A complete power versus frequency relationship was determined at 20, 25, 15 and 30 °C for each preparation, in the order given. To monitor any change in performance during the course of the experiment, which could take up to 10 h, regular controls were taken. At a given temperature, every third or fourth run was a repeat of a standard set of parameters: those giving maximum or near-maximum power. Runs with the same control parameters were made at 20 °C as the temperature was lowered from 25 to 15 °C, and at 20 and 25 °C as the temperature was raised to 30 °C. After experiments at 30 °C, controls were again made at 20 °C. Corrections for changes in performance over time were made, where necessary (usually only at the highest temperatures, see Results), by multiplying power by (power of initial control experiment/power of control run closest to the experimental run). At the end of each experiment, the preparation was removed from the apparatus and weighed, after removal of the clips and myosepta.
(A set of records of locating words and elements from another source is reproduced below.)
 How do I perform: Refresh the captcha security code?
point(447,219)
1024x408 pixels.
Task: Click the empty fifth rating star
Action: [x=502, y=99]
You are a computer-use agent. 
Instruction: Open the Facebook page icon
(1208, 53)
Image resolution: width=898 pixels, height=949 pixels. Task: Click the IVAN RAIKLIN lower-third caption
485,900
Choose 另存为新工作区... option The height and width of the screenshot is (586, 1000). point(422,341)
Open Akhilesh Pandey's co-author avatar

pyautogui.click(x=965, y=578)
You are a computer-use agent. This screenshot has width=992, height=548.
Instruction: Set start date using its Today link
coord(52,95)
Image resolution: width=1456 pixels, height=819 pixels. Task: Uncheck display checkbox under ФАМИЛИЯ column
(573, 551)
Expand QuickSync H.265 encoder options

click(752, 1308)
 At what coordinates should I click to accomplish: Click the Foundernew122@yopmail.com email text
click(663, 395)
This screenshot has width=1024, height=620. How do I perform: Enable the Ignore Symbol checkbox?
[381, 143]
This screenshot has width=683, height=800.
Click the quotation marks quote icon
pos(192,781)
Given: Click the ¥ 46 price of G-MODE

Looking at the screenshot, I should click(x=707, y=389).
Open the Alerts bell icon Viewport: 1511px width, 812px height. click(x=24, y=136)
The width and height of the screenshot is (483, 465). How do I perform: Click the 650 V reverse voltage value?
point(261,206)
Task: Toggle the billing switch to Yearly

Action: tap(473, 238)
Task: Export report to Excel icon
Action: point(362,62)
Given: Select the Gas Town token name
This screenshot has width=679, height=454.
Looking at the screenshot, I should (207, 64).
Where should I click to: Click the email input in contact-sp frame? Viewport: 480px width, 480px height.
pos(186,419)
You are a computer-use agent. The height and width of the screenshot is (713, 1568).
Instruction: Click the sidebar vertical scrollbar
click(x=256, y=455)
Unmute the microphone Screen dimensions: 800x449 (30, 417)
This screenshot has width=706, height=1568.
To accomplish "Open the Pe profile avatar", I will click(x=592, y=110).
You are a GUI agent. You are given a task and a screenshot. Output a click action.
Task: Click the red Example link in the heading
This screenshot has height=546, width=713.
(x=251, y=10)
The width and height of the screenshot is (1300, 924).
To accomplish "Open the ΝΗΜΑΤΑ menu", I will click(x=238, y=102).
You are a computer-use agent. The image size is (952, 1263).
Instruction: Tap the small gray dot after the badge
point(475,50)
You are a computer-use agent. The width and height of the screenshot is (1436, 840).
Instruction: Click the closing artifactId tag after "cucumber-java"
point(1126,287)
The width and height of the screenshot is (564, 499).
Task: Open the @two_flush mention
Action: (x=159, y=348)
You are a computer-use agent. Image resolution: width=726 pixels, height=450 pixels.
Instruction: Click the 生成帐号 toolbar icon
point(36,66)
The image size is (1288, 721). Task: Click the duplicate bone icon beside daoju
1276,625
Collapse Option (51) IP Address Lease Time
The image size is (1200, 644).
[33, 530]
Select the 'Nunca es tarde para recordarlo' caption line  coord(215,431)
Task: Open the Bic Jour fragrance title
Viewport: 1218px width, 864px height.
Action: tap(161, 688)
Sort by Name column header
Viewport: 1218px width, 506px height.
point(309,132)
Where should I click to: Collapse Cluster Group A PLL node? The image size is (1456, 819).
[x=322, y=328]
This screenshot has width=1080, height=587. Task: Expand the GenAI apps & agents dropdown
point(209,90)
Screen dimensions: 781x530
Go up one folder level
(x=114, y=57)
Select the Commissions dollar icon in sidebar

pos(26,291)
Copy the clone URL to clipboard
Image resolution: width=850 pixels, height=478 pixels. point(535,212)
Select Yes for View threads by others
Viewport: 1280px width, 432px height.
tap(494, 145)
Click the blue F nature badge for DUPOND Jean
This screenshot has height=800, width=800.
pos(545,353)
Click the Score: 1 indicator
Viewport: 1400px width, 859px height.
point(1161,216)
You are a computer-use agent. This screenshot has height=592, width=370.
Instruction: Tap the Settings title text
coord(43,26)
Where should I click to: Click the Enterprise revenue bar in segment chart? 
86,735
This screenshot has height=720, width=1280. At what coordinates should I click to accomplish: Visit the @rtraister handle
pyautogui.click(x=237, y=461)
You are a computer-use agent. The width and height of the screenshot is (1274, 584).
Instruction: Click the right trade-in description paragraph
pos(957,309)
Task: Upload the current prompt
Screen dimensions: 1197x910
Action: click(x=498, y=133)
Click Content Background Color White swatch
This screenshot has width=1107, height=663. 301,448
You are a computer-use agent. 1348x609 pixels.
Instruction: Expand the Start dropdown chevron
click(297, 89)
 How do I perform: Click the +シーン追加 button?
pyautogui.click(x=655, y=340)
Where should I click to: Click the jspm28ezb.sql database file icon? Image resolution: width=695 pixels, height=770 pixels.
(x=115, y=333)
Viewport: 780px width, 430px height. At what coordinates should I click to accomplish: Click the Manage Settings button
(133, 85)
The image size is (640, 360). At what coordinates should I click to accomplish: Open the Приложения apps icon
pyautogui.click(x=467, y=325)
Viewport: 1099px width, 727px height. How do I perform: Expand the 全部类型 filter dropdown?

Fibres were studied from two locations along the length of the body of tuna, 0.40 and 0.65 body lengths (BL, snout to fork) from the snout (Fig. 1A). At both locations, fibres were taken from the centre of the broadest region of the more axially distributed slow muscle (‘deep’) (Fig. 1B). At 0.65 BL, fibres were additionally taken from within the superficial slow muscle zone (‘superficial’), delineated by the septa of the ‘lateral line triangle’, and from the deepest region of the slow muscle (‘very deep’), close to the vertebral column (Fig. 1B). The ‘superficial’ fibres studied were more axial to a distinct layer of mixed red fibres and were histochemically homogeneous (E. Freund, unpublished observations). Because of the nested cone arrangement of the myotomes, sites sampled at increasing depth were taken from different myotomes. We were unable to determine exactly which myotome each preparation was from, but no more than 3–4 myotomes separated the most anterior and most posterior preparations. Bonito slow muscle fibres were taken from 0.65 BL, at a depth of 8–10 mm, beyond at least half the total depth of the slow muscle.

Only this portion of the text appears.